Monday, April 17, 2006

Brownian Rain

WOOOOOOOOOOOOHOOOOO!

this is good stuff...
I call it "Brownian Rain," and its going to get better soon. More on this to come as I noodle with it, but so far so good. This is 100 little brownian particles going nuts from random spots around the origin. I want it to spawn around the camera so you are engulfed in them like rain...


Here is a newer variation. The particles spawn all around the camera and have random lifespans. The darker lines are the paths of near-dead particles.

Wow so I just took this idea and ran with it. Here is some more stuff based on the same concept.

These ones are made by introducing a small bias into the randomness so that a particular direction is favored. You can easily see the progression of movement from the particle well (the pointy end) along the bias vector.

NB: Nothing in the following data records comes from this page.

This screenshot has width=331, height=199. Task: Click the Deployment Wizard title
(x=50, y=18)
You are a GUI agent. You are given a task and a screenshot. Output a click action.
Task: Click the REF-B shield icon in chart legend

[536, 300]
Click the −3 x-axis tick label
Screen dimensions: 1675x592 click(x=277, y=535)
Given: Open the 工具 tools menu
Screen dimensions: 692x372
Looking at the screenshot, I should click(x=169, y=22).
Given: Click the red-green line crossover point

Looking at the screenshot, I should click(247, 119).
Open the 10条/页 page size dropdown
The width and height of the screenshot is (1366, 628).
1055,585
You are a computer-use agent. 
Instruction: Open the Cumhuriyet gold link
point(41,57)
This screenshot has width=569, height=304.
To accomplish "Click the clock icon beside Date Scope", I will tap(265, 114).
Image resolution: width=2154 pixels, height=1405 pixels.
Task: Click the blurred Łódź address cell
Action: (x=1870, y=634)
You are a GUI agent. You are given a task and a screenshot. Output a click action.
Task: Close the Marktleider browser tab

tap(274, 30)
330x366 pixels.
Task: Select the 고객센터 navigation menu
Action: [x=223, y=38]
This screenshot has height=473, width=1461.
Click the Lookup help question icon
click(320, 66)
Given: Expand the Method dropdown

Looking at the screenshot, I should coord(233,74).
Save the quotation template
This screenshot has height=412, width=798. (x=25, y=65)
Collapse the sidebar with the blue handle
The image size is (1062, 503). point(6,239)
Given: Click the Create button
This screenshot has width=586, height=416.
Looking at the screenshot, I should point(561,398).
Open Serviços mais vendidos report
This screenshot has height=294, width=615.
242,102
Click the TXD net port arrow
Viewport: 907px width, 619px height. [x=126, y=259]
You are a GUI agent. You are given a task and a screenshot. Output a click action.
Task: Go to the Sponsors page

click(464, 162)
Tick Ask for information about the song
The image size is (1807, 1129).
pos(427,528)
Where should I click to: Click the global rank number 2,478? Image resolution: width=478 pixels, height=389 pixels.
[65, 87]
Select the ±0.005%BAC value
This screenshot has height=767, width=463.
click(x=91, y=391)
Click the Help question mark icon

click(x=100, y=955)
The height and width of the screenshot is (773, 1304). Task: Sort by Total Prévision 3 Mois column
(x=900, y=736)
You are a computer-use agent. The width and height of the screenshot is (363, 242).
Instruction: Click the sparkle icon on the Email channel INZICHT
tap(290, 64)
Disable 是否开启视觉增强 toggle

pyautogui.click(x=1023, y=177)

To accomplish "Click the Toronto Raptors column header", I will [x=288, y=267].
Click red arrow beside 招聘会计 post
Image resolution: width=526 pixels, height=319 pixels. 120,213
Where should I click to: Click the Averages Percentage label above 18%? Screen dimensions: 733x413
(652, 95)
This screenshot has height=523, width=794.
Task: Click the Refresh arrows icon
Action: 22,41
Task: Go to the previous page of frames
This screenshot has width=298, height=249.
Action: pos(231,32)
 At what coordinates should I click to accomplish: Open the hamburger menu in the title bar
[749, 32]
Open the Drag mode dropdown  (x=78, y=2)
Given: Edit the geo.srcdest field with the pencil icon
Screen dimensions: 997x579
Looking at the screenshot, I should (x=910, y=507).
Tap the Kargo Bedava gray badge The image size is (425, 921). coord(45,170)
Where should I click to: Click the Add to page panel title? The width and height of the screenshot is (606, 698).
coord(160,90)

I think this is the high point of the website so far. I am quite pleased with these renderings. Keep in mind that all of these renderings were produced with the same algorithm across different instances and with some variable tweaking. This is definitely some of my best work.

Sorry, I am getting a bit excited. There are lots of applications for something like this, though, and it is really fast to compute cause there is basically no computation. The original ball is still the king though.
Ok, then i was thinking, why not add gravitation to the system? I did and this is what it looks like. The particles all start far away from eachother and gradually are sucked together.

So next I had to try something even weirder. I started the particles close together, added in the bias, and adjusted gravitation to the point where the particles gradually start to reach escape velocity. The resulting rendering is a 3D image of what a timeline of the big bang might have looked like. At first its a singularity, but it cannot sustain that level of energy and particles start to seep off its event horizon... ...Then again, it also looks like a piece of celery.

1 Comments:

Anonymous Anonymous said...

Interesting, I liked the graphical results, though I don't know how to make it.